Phone batteries are often specified in units of Current*Time (e.g. milliamp-hours), but I’m not sure why.
fartographer@lemmy.world 1 month ago
And instead of charging them, you can drink them! Unlike Lithium Ion batteries, which you have to chew.
Honytawk@discuss.tchncs.de 1 month ago
But can you drink them after they were charged?
And how does that affect the taste?
My dream is to taste lightning.
apftwb@lemmy.world 1 month ago
Its got electrolytes!

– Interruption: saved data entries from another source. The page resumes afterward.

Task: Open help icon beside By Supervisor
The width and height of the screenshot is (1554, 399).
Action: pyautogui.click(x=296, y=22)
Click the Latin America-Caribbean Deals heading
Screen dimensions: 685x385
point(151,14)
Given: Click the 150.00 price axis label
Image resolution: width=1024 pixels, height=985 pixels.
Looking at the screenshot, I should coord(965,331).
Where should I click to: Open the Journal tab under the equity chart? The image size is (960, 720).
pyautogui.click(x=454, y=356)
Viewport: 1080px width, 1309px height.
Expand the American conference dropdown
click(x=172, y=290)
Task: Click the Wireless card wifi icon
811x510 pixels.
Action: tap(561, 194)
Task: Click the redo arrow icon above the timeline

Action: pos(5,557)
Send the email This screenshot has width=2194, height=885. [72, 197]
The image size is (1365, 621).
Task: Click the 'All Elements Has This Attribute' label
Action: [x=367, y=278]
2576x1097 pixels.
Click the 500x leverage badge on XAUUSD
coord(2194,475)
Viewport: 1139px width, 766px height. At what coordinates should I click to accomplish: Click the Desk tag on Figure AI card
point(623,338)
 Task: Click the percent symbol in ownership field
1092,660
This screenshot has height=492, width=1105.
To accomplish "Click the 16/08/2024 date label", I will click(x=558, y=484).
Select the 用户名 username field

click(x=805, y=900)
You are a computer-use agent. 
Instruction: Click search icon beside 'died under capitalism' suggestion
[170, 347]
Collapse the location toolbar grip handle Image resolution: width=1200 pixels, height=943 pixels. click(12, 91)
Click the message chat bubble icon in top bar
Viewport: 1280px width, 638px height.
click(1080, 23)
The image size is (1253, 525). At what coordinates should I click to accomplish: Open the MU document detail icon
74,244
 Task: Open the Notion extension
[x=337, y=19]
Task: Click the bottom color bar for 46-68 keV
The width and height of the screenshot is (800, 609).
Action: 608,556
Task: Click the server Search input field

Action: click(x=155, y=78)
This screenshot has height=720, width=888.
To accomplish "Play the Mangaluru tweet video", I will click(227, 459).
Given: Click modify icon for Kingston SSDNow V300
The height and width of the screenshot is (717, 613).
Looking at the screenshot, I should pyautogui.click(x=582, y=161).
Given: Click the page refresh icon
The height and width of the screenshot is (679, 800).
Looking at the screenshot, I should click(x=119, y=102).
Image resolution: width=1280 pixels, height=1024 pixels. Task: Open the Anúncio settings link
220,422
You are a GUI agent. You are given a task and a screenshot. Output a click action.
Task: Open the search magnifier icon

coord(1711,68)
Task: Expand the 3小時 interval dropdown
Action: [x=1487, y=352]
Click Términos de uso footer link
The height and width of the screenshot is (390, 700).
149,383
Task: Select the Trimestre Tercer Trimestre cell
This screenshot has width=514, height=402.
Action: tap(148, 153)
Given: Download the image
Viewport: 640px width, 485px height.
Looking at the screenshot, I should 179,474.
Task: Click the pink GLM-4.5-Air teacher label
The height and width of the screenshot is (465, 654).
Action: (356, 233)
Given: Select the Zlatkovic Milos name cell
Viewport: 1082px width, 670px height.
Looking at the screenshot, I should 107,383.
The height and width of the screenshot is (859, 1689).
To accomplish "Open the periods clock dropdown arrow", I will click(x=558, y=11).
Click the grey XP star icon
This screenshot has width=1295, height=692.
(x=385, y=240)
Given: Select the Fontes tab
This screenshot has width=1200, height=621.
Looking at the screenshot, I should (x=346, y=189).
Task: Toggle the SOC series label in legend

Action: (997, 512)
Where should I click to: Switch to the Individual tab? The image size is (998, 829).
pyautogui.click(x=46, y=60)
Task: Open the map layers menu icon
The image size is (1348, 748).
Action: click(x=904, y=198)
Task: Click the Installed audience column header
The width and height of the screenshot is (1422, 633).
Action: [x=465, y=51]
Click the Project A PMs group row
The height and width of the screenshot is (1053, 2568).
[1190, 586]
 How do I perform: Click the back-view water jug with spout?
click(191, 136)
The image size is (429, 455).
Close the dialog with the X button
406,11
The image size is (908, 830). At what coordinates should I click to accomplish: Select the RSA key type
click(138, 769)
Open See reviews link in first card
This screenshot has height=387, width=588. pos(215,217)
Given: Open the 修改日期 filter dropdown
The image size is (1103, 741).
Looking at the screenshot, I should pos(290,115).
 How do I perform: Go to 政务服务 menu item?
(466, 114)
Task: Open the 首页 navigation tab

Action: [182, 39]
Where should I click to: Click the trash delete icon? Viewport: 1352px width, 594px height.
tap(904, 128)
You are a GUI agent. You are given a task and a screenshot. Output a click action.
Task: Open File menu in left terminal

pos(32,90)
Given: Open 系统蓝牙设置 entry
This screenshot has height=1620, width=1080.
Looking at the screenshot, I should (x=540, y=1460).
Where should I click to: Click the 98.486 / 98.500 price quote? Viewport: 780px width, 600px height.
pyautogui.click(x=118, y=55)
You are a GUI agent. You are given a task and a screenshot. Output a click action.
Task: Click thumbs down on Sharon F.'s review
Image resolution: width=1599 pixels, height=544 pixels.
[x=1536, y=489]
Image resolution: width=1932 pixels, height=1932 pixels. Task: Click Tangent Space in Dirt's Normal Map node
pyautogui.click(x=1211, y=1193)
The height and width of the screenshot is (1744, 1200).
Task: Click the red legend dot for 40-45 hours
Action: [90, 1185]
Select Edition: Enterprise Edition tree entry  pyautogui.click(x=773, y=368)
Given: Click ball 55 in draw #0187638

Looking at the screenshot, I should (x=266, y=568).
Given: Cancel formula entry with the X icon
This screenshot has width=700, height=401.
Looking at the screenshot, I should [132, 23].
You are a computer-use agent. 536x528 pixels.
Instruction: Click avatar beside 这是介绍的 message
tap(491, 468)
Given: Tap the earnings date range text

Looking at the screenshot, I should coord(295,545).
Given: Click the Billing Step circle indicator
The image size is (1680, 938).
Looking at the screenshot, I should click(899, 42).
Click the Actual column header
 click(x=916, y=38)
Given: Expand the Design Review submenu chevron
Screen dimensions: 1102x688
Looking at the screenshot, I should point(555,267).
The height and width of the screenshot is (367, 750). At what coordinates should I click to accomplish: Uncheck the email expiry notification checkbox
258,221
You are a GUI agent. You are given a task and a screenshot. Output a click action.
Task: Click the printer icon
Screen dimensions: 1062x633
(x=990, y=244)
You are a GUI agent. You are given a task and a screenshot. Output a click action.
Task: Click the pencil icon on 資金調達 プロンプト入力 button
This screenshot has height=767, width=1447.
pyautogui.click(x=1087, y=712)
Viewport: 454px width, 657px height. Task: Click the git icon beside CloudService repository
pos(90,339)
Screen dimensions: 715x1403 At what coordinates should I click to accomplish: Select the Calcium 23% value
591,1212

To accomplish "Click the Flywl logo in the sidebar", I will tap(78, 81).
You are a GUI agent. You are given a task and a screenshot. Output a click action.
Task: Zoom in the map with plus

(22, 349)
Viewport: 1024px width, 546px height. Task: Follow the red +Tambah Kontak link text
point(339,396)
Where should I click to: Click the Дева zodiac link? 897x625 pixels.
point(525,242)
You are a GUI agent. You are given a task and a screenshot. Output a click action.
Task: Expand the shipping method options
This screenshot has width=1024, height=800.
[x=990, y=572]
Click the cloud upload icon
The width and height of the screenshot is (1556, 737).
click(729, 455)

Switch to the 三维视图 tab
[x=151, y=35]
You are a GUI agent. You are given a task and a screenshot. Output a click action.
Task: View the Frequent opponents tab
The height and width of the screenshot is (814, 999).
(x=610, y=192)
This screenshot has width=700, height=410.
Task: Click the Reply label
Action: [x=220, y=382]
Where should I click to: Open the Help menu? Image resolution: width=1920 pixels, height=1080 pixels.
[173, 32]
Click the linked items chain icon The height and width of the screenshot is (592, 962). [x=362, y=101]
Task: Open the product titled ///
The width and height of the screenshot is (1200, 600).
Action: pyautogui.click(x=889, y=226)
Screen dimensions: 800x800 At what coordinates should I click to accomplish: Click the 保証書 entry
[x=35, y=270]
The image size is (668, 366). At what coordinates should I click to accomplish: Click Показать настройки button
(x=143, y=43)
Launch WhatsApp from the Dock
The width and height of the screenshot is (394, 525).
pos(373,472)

It’s what plants crave!
thericofactor@sh.itjust.works 1 month ago
Sounds like a win/win!
Croquette@sh.itjust.works 1 month ago
My very uneducated understanding is that sodium batteries can be produced virtually anywhere.
Not every battery application needs to maximize energy density, so sodium batteries are good where that is the case.
I also did not read about sodium ion batteries characteristics versus lithium ion, so there might also be other use cases where sodium ion batteries are better.
Appoxo@lemmy.dbzer0.com 1 month ago
No thermal runaway if I remember correct as those are not prone to exploding (unlike li-ion)
blackbeans@lemmy.zip 1 month ago
Exactly this, there’s a huge market for energy storage, where cost, power and cycle life matter way more than size and weight. And Na-ion can be produced in countries that do not have access to lithium mines, making transport less of an issue and countries more self-sustaining.
SaveTheTuaHawk@lemmy.ca 1 month ago
Hilarious…all of these batteries are coming out of one country because only one country is doing serious R&D.
Clent@lemmy.dbzer0.com 1 month ago
There is a branch of battery research that is only focused on grid storage. It’s the last piece to make solar and to a less extent wind unbeatably affordable.
In a home solar setup, batteries are the other half of the cost and have not fallen as fast as the cost of the panels themselves, the other half of the cost. For fully off grid setups, they quickly become the main cost.